For the CDU, the winter retreats of the Bavarian sister party often caused a shock at the beginning of the year. Bayern often attacked their partner in Berlin, especially their own chancellor. In the meantime, Alexander Dobrindt and the regional group are pushing hard against the opposition bench. And since this year, CDU leader Friedrich Merz has been the undisputed number one there. Markus Söder now only plays at regional level instead of in the first Bundesliga. Here, too, the CSU must now master the balancing act of being the opposition party in Berlin and the governing party in Munich. With a program that fits everyone and everything. It's not easy.
Outwardly, the CSU reacts calmly to the loss of importance in the federal government. "Being the governing party in Berlin hasn't necessarily always helped the CSU in Bavaria. Instead of a tailwind, it often blew in our faces when we were held liable in Bavaria for alleged mistakes by the federal government," says Reinhard Brandl, member of the Ingolstadt CSU Bundestag. "We can confidently go into this new year with the state elections."
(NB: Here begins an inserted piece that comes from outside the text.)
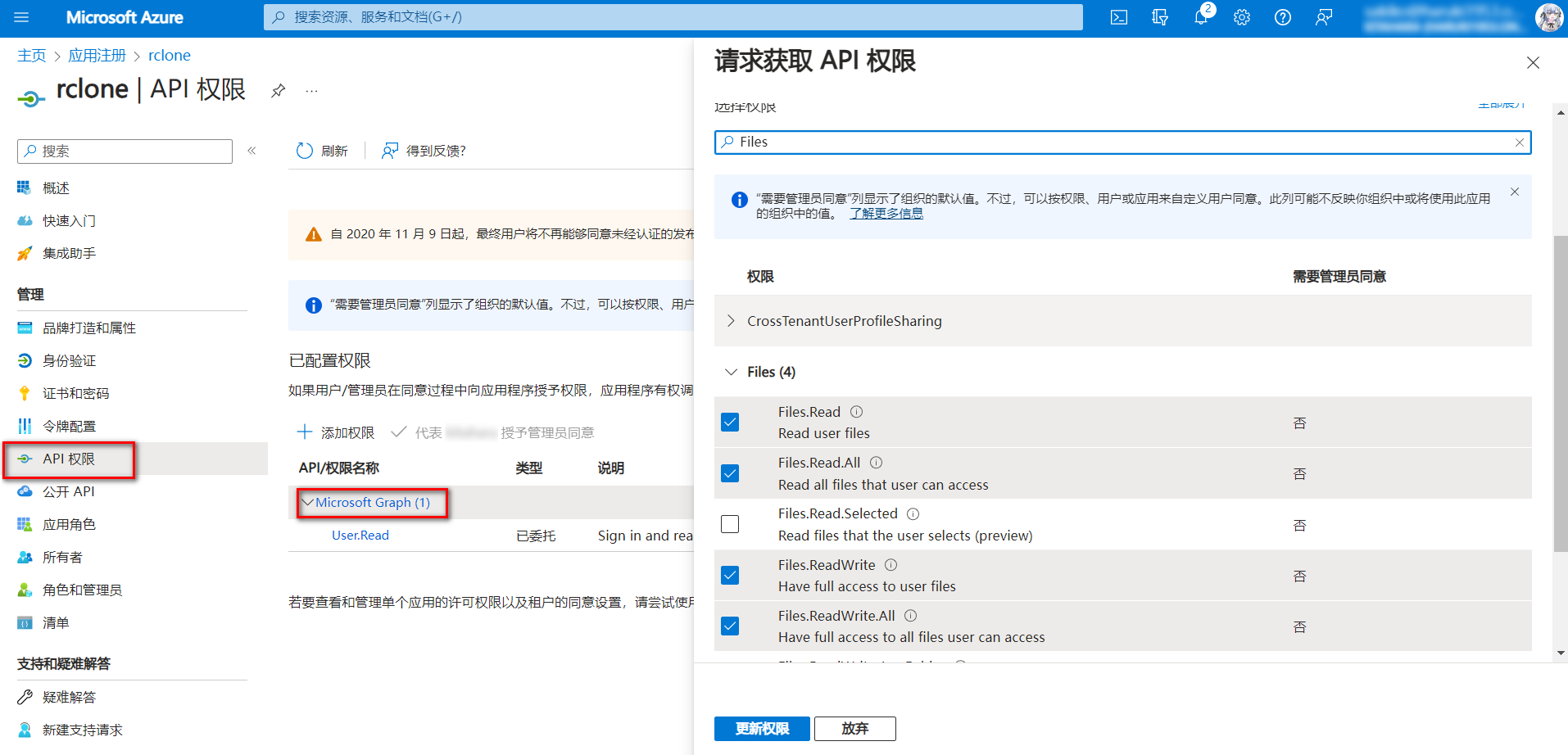The image size is (1568, 755).
Task: Uncheck the Files.Read permission checkbox
Action: 730,423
At least the current surveys in Bavaria support this self-confidence. "The times of the absolute majority for the CSU in state elections are over. The offer from other parties is now simply too big for that,” admits a CSU member of the Bundestag. AfD, Free Voters, but above all the Bavarian Greens had made strong gains in the 2018 state election, while the CSU fell to its worst result since 1950, below 40 percent.
But if there were a state election now, the CSU would at least come up with it again, so they could continue to govern comfortably. Of course, a lot can still happen in nine months. And the current positive trend hides the fact that the party is not nearly as well positioned as it seems. Bayern definitely has problems.
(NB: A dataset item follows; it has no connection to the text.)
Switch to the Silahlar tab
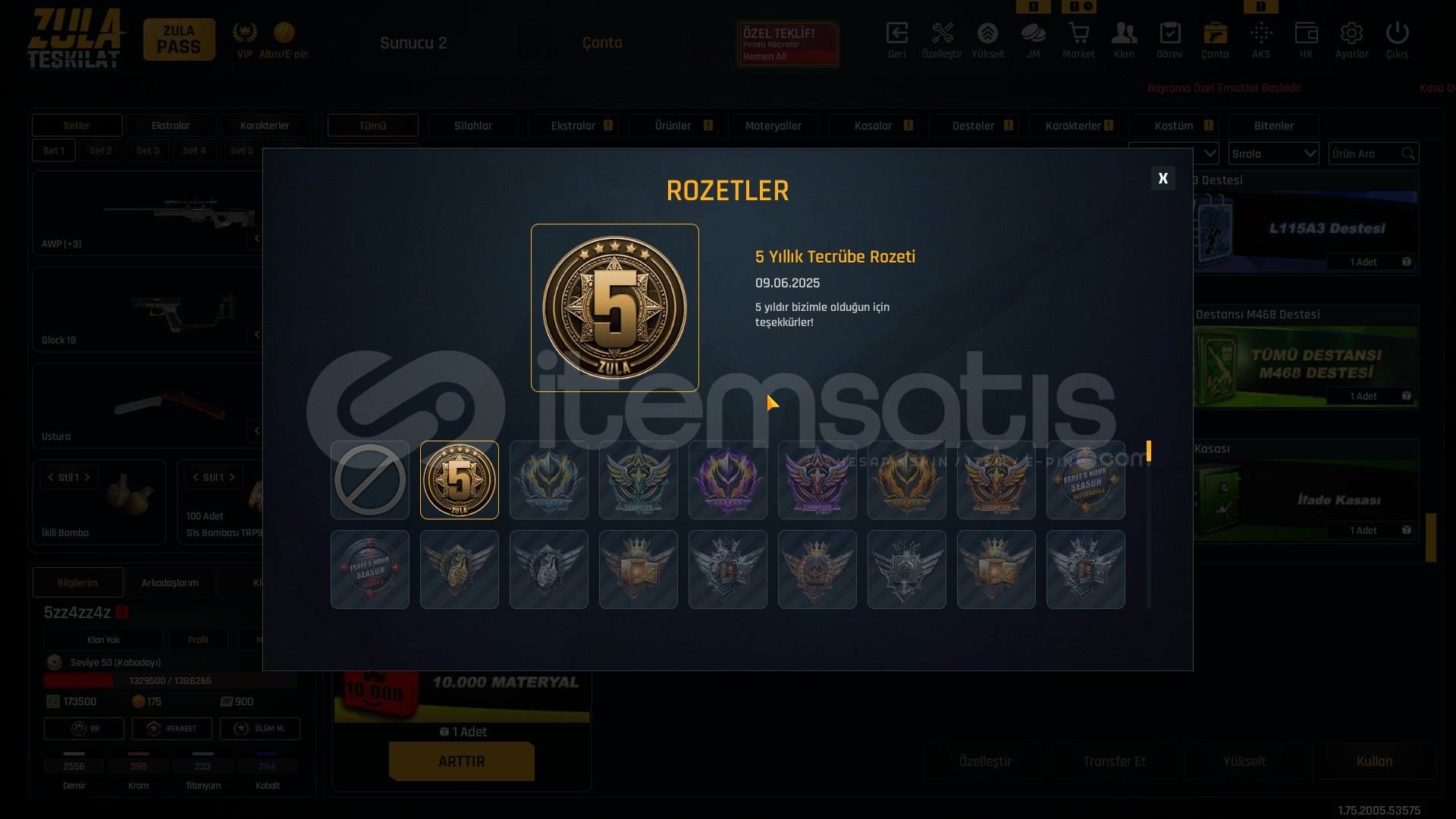The height and width of the screenshot is (819, 1456). [473, 126]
The Free State is an immigration country, more than other federal states the destination of German internal migration. Traditional milieus are dissolving. Go to church on Sundays, then have a white sausage breakfast and of course vote for the CSU - that was in the past. The anger about Söder's strict corona policy, many political volts and scandals, energy policy and the quarrel with the CDU before the federal election is great.
In the CSU itself there are the first tentative doubts as to whether state politics should be tailored exclusively to Söder. And some ask why there is currently a lack of publicly known, renowned experts in areas such as care, pensions, the environment and business.
Erwin Huber described the situation of the CSU in May last year as "dramatic". The 76-year-old former party leader and long-time state minister was certainly still under the impression of losing the federal election. Others in the party still do not see the situation as rosy: “It is true that the CSU is facing a number of challenges. Stopping the decline in membership, reviving the work in the local associations and finding sufficiently suitable candidates for political offices, for example,” says Volker Ullrich, the national group’s domestic spokesman.
In a way, the party is a victim of its own success, because it attracts many new citizens to Bavaria. “And the CSU cannot use their home advantage with everyone. We no longer reach city dwellers, academics and young people so easily,” said Ullrich. “The only way to convince them is to govern well. And find a modern narrative with the topics that people are currently concerned about.” Dobrindt and Söder want to write the plot for such a story this weekend in Seeon Monastery.